Who was Ahmadou Ahidjo?

Fulani, born in Nassarao, near Garoua on August 24, 1924, it was in 1941 that Ahmadou Ahidjo, after two years of training at the Yaoundé Higher Primary School, was recruited at the Post Office and assigned to Douala.

(1) Entered politics in 1947, he was elected delegate of Benue to the Territorial Assembly. Advisor to the French Union in 1953, he consolidated his position by becoming president of the Territorial Assembly in 1956, the year in which he created the Movement for the Evolution of North Cameroon. In 1957, Cameroon became a trustee state, with André-Marie Mbida as Prime Minister and Ahidjo as Deputy Prime Minister.

For France, this status must evolve towards independence. But it faces two pitfalls:

– the insurrection of the nationalists of the Union of Cameroon Populations (UPC) since December 1956

– Mbida’s opposition to any idea of ​​independence.

Paris does not procrastinate, which decides to put down the UPC rebellion and oust Mbida, whom it replaces with Ahidjo, considered more flexible. The latter plays the game and transforms his parliamentary group into a party, the Cameroonian Union (UC), whose influence is limited to the north of the country. On January 1, 1960, he proclaimed the independence of Cameroon, of which he became, five months later, its first president.

(2)Once in power, Ahidjo clearly shows his desire to be the sole master on board, with national unity as his sole leitmotif. Reunification with what remains of Cameroon under British supervision, creation of a national party thanks to the rallying of other political groups to the UC, renamed the Cameroon National Union (UNC), muzzling of the opposition?
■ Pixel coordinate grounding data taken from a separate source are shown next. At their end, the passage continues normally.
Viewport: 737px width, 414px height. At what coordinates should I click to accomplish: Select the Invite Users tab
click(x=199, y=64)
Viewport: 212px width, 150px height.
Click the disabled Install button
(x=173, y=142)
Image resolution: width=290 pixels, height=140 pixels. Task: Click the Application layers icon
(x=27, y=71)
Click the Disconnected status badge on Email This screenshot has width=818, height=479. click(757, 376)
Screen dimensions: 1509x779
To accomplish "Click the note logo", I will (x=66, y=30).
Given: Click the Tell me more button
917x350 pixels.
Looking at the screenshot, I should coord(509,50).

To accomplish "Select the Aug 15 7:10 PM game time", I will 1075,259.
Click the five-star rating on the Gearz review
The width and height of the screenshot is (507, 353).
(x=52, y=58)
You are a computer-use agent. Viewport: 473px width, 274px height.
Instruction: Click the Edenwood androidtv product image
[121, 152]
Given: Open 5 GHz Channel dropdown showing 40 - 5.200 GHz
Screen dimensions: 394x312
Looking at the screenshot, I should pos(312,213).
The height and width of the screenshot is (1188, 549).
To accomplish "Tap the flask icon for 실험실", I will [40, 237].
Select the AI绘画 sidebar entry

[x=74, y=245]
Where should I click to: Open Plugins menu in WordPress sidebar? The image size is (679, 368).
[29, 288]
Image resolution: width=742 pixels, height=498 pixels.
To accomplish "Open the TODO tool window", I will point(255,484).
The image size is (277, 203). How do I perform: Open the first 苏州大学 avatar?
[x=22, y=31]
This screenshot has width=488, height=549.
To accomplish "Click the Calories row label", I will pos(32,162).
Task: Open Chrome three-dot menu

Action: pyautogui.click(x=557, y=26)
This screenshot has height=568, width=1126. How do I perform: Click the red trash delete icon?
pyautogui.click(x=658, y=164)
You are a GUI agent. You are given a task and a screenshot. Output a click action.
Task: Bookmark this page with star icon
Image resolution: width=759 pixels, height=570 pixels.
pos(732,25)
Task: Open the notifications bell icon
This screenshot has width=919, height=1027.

These are its major projects. And he achieves them with unexpected skill and firmness. If individual freedoms are sacrificed, he seeks on the other hand to modernize his country.

Ahidjo entered history on November 4, 1982, when he renounced power like the Senegalese Léopold Sédar Senghor, two years earlier. And passes the torch to his Prime Minister Paul Biya. But he keeps the presidency of the UNC. Biya has a hard time with this situation, which deprives him, in some way, of the full exercise of power.

In March 1983, Ahidjo proposed the institutionalization of the party, to assert its primacy over the state. Biya responds by dismissing from the government relatives of the latter, who leaves the country in July and settles in France. A month later, his successor announced the discovery of a plot allegedly instigated by Ahidjo. In February 1984, at the end of the putschists’ trial, the former president was sentenced to death in absentia.

Now living between France and Senegal, Ahidjo closely follows developments in his country. And gets into recurring anger at each bad news. His health suffered, until the fatal outcome. His body, buried in Dakar, has still not been repatriated to Cameroon, due to lack of authorization.

Apart from the rehabilitation, as part of the democratization process in December 1991, of Ahmadou Ahidjo at the same time as Ruben Um Nyobe, Félix Roland Moumié and Ernest Ouandié, will the Cameroonian government initiate another significant phase of recognition of these historical figures? Is there a strong signal this November 30, 2005 towards the family of Ahmadou Ahidjo and the Cameroonians? We lose nothing by waiting for the last word from Ahmadou Ahidjo’s “constitutional successor”.

According to certain indiscretions, one of Ahmadou Ahidjo’s last wishes would be to be buried in the family vault set up in Nasarao, his native village between Garoua and Pitoa where his mother, his first wife, and one of his uncles.